## THE PROBLEM
Answer these from the forum thread on phone pricing:
(a) For how many days can phones now be test driven?
(b) For how long does the first post say the same phone can be used on contract?
(c) In what percentage of the world's countries does FranzVz say phones are always un-subsidized?

## SOURCE EXTRACT
You can even test drive phones for 15 days now.

IMO, your much better off doing some homework and buyng a phone on upgrade pricing then drop $600+ or whatever full price is. It's unnecessary weather your a millionaire or ballin' on a budget. It's possible to use the same phone for two years on contract. You Just have to admire (not buy) all the new phones that come out during your 2 years. I think people make up excuses why they hate their phones so they can justify to themselves spending $600+ to have the latest and greatest.

My .02

Sent from my Iced Bionic


----------



## FranzVz (Jul 19, 2011)

You realize that 90% of the countries in the world, phones are _*always *_un-subsidized right? The US is the only country that really subsidizes phones to THAT much of a price down.

Saying "paying for a $600 phone is dumb" is pretty ignorant.

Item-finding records
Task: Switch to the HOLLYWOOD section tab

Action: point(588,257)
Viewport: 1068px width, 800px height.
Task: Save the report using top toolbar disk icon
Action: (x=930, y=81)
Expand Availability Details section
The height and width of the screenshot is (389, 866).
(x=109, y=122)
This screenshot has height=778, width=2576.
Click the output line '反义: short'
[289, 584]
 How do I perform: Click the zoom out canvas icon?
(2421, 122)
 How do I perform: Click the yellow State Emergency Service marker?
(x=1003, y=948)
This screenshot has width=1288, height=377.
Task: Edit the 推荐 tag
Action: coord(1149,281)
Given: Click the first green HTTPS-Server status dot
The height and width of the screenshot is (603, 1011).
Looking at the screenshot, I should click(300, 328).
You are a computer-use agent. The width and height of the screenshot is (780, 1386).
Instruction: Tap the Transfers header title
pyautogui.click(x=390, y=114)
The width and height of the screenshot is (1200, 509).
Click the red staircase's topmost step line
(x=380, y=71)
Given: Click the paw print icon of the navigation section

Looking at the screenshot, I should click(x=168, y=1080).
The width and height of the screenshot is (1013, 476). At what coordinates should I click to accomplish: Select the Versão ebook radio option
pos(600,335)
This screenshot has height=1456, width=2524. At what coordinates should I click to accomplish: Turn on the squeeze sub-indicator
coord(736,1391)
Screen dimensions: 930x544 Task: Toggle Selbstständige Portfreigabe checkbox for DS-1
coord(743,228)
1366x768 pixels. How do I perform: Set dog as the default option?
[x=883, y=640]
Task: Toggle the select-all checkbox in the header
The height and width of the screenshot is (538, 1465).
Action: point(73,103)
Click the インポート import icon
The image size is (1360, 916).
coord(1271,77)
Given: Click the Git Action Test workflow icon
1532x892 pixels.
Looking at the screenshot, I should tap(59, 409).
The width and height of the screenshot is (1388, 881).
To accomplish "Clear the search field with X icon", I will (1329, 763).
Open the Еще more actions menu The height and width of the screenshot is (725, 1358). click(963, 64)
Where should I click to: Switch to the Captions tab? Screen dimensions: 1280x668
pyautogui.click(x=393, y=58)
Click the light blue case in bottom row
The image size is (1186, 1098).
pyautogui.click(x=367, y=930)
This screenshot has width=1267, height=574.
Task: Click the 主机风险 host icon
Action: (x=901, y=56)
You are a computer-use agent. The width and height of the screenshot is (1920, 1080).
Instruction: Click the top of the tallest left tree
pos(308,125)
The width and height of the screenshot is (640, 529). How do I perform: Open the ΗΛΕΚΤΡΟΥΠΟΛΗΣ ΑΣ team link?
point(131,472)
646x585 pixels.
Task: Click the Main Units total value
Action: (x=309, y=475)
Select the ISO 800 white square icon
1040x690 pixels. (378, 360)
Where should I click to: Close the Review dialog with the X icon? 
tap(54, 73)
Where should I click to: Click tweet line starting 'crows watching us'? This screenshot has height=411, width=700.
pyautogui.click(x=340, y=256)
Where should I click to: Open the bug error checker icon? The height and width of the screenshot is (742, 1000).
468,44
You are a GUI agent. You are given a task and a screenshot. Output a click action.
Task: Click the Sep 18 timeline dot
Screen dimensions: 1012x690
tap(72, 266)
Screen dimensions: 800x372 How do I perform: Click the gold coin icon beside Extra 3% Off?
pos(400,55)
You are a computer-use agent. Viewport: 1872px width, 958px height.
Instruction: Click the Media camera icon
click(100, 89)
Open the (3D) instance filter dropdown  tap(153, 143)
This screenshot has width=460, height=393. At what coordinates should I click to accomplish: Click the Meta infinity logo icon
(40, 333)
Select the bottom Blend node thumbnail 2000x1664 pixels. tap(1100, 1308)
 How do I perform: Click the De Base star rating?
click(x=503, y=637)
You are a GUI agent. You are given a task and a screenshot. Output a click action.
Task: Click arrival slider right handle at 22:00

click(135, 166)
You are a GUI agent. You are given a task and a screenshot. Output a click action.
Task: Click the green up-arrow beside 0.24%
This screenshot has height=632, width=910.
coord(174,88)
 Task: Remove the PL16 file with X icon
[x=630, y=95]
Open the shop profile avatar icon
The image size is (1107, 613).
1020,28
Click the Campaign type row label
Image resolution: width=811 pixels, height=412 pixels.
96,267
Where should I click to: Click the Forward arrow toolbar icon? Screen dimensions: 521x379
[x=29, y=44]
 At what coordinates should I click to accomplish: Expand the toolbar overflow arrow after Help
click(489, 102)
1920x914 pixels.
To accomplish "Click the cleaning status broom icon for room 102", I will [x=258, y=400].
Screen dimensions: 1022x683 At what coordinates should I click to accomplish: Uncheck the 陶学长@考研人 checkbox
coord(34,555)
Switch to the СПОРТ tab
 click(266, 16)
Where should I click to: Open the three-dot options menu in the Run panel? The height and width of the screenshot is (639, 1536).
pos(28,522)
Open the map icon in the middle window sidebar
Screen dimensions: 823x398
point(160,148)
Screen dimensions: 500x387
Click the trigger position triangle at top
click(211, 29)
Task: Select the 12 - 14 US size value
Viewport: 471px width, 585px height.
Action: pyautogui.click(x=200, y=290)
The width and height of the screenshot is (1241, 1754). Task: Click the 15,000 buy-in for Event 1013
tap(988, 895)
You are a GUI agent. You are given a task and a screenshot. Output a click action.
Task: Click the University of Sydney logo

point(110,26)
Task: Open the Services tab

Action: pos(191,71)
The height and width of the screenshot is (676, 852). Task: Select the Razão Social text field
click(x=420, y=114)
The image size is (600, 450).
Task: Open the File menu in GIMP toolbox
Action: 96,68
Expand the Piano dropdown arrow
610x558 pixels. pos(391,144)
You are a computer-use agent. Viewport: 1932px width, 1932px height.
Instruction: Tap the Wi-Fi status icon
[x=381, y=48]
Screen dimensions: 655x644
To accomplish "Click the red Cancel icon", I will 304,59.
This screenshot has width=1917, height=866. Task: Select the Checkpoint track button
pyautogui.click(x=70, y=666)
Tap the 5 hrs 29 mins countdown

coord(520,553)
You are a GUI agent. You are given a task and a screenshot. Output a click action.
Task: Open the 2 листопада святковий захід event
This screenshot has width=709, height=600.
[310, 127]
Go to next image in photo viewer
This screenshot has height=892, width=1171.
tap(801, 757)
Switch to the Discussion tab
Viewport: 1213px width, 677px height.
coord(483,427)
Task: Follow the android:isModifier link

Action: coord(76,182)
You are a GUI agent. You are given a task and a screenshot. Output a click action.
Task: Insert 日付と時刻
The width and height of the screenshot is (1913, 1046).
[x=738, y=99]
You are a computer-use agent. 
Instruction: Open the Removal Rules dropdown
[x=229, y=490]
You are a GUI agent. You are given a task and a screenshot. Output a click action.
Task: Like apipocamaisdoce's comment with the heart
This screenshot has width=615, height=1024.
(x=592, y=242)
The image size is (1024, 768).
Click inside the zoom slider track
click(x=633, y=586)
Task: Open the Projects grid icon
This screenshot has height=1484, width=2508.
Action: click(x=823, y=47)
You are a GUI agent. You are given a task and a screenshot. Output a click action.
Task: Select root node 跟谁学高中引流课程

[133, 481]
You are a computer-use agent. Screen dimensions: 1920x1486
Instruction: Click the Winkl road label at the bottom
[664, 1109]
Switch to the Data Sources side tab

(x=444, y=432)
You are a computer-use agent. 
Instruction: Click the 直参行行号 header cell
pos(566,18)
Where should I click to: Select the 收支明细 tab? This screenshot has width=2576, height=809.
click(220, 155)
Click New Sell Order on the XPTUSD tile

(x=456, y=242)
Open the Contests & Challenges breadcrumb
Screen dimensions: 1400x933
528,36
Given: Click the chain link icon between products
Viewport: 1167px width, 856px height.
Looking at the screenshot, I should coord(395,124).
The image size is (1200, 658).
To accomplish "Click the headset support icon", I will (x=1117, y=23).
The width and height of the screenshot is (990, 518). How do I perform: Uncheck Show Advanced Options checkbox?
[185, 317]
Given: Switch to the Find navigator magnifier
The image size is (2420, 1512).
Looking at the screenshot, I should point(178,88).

## WRITTEN ANSWER
(a) 15 days
(b) Two years
(c) 90%